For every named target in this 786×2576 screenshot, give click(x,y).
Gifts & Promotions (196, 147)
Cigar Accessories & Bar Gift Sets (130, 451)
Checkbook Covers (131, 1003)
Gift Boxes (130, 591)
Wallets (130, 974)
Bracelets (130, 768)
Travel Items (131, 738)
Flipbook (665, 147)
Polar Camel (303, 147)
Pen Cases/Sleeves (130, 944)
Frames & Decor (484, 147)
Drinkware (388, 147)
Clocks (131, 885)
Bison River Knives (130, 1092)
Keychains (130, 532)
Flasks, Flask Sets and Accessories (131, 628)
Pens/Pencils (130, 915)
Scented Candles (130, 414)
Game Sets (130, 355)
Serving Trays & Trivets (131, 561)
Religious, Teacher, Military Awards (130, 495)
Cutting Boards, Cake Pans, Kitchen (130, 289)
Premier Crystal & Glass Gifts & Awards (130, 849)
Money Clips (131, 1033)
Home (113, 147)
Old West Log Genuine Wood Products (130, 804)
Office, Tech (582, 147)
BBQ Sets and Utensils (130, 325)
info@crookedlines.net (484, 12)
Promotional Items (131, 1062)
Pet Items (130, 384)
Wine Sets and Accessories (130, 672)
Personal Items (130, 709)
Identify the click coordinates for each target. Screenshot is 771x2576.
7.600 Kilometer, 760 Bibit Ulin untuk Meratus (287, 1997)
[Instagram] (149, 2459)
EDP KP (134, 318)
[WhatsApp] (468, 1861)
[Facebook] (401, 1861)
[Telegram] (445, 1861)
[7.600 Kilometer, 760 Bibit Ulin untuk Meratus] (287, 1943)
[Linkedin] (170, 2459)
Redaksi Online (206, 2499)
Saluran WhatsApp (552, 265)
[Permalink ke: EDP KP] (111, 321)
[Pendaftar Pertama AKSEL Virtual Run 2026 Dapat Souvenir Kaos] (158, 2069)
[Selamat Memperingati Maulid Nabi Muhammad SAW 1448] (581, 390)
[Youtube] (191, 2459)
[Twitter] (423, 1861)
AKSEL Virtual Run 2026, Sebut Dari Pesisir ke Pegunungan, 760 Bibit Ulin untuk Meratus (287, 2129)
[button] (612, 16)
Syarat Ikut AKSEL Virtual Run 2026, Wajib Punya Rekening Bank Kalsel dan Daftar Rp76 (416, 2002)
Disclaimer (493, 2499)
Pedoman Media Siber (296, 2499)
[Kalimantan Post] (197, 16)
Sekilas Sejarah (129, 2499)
--- --- ---
◆ **ACTIVITY**
Return, without any change, only the lines from the one containing "[Instagram] (149, 2459)" through the last line of the entries above.

◆ **WRITTEN ANSWER**
[Instagram] (149, 2459)
EDP KP (134, 318)
[WhatsApp] (468, 1861)
[Facebook] (401, 1861)
[Telegram] (445, 1861)
[7.600 Kilometer, 760 Bibit Ulin untuk Meratus] (287, 1943)
[Linkedin] (170, 2459)
Redaksi Online (206, 2499)
Saluran WhatsApp (552, 265)
[Permalink ke: EDP KP] (111, 321)
[Pendaftar Pertama AKSEL Virtual Run 2026 Dapat Souvenir Kaos] (158, 2069)
[Selamat Memperingati Maulid Nabi Muhammad SAW 1448] (581, 390)
[Youtube] (191, 2459)
[Twitter] (423, 1861)
AKSEL Virtual Run 2026, Sebut Dari Pesisir ke Pegunungan, 760 Bibit Ulin untuk Meratus (287, 2129)
[button] (612, 16)
Syarat Ikut AKSEL Virtual Run 2026, Wajib Punya Rekening Bank Kalsel dan Daftar Rp76 (416, 2002)
Disclaimer (493, 2499)
Pedoman Media Siber (296, 2499)
[Kalimantan Post] (197, 16)
Sekilas Sejarah (129, 2499)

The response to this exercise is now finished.